The standard of review in a workers' compensation case is whether competent, substantial evidence supports the JCC's ruling. Jefferson v. Wayne Dalton Corp./Hartford, 793 So. 2d 1081, 1083 (Fla. 1st DCA 2001). Therefore, a JCC's conclusion as to factual issues will be affirmed if the record provides competent, substantial evidence to support it. Trujillo v. Southern Wine & Spirits, 525 So. 2d 481, 483 (Fla. 1st DCA 1988). Here, we find that the record does not contain competent, substantial evidence to support the JCC's conclusion that Claimant's neck injury was caused by her March 2003 injury.

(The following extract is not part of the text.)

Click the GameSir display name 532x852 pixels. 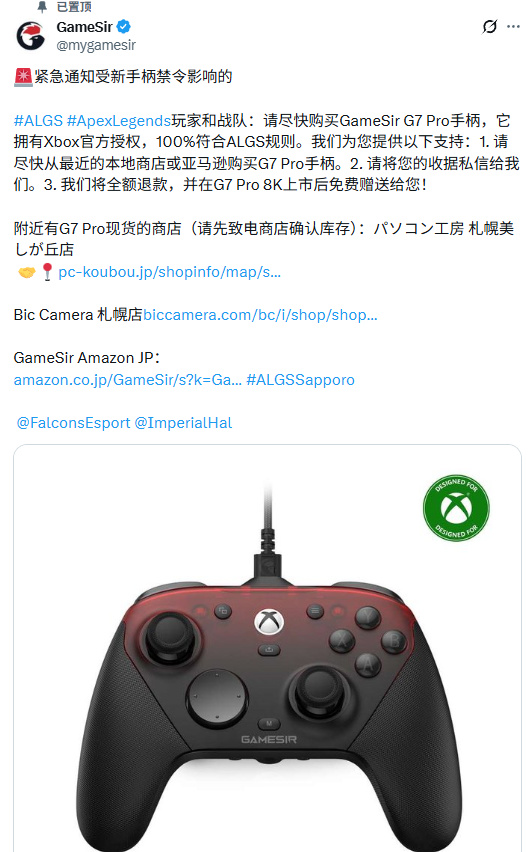[85, 27]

Because Claimant's herniated disk and neck pain were not readily observable injuries, Claimant was required to produce medical evidence as to the cause of her injuries. See Closet Maid, 763 So.2d at 382. While Claimant provided historical medical evidence, the JCC found no evidence that rebutted Dr. Hynes's opinion regarding the cause of Claimant's injury. Therefore, the only medical evidence upon which the JCC based his award failed to support a conclusion that Claimant was entitled to treatment for an injury that occurred in March 2003.

A JCC may consider lay testimony in addition to medical evidence to determine major contributing cause. See Louisiana Pacific Corp. v. Harcus, 774 So. 2d 751, 755 (Fla. 1st DCA 2000). However, the only lay testimony admitted here as substantive evidence was Claimant's live testimony at the hearing. Her testimony supported Dr. Hynes's conclusion because Claimant testified that she did not have any neck pain prior to August 13, 2003.

We have considered whether Claimant and Employer/Carrier ("E/C") tried by consent the issue of Claimant's August injury. An issue in a workers' compensation case may be tried by consent of the parties even if the issue was not listed in the claimant's original petition for benefits. Lakeside Baptist Church v. Jones, 714 So. 2d 1188, 1190 (Fla. 1st DCA 1998). However, we find that Claimant and E/C did not try by consent the issue of Claimant's August injury. Claimant and E/C jointly stipulated that Claimant's accident occurred on March 1, 2003, and E/C specifically defended that Claimant's cervical injury did not arise out of the March accident.

Because the record does not contain competent, substantial evidence to support the treatment award relative to Claimant's March 2003 injury, and because the parties did not try by consent the issue of Claimant's August injury, we reverse the JCC's order awarding treatment for Claimant's cervical condition.

REVERSED.

KAHN, C.J., and PADOVANO, J., concur.